** Opening Supplied passage block **
I figured she wouldn't let everything out. Clues that you mentioned have been tossed my way and I have made those changes as well. Most of them are lifestyle choices with food and diet as well as cleaning and HOW to do it HER way.

Every night this week when she comes home from work I'm there and we eat and talk together. Last night we had salads and she started to nag at me for the way I was sitting and holding myself. It wasn't anything new as to how I was holding myself or my posture. The way you eat 'properly' in this country is different than back home as far as manners go. HOWEVER, now she's on her PMS so I've just riding those waves as calmly as possible.

The super ups and super downs are no longer with me but I imagine if I run into the OM at some point then a super down will follow. Now I'm kind of balancing between mid ups and downs.

The way I feel is that 9 years where I thought I was the center of this beautiful person (I really think she is the most attractive woman I have ever met) universe, and the she was most definitely at the center of my universe. THEN to have it all come down and feel like she hates you all within the matter of a single moment. It's hard to take physically and emotionally. I don't know if she realizes the pain there.
** Closing Supplied passage block **
### Activity list
- 1) According to the relationship post, for how many years did the writer believe they were the center of their partner's universe?
- 2) Continue the relationship post from its final sentence.
** Opening Listed entries block **
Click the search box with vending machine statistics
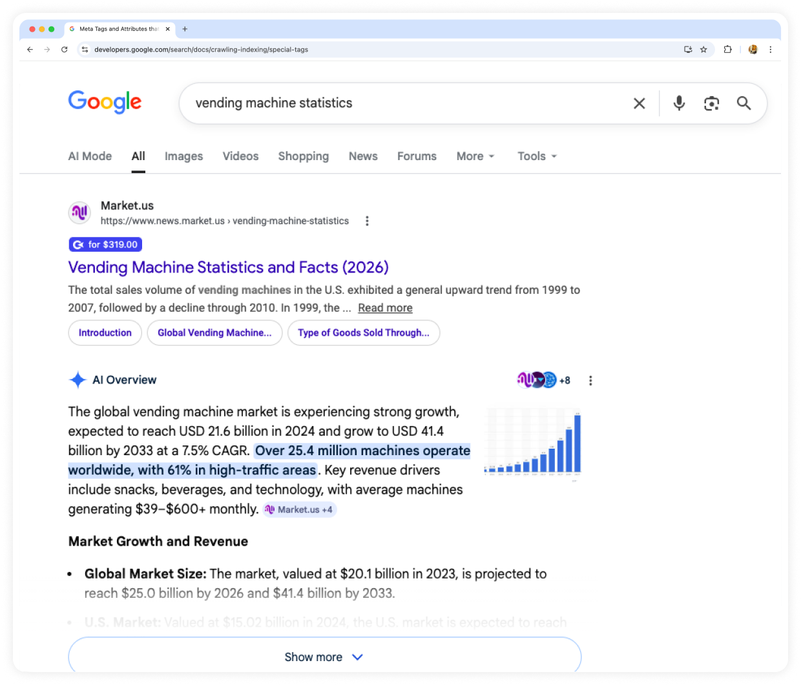The height and width of the screenshot is (685, 801). pos(401,103)
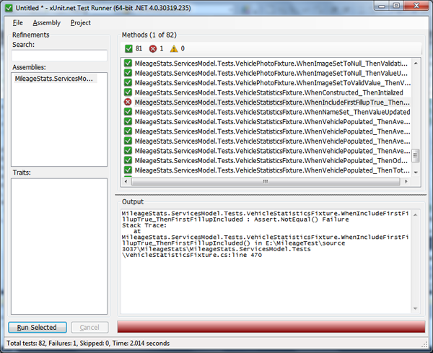Click green check icon beside WhenImageSetToNull_ThenValidation test
Viewport: 433px width, 353px height.
click(128, 64)
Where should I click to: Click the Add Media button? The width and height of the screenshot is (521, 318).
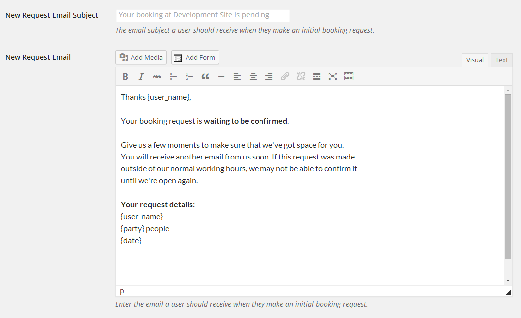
** Closing Listed entries block **
### Responses per task
- 1) Nine years.

- 2)
I saw my doctor yesterday. He said that in this country there was no specialist except that dealt with marriage counseling. While there are other types of counseling, none were 'marriage' focused. Not a big field in this country. He had given me a number earlier in the week and I tried to make an appointment but I kept getting voice mail.

So it looks like I'm on my own for 'couples homework' in order to rebuild what we have. There is a little bit of a language barrier for my wife, her English is great but for the more difficult words I need to explain. Good practice for her but I wonder if it would take the focus off the actual marriage building process.

Any other good 'homework assignments' or over the net counseling tips?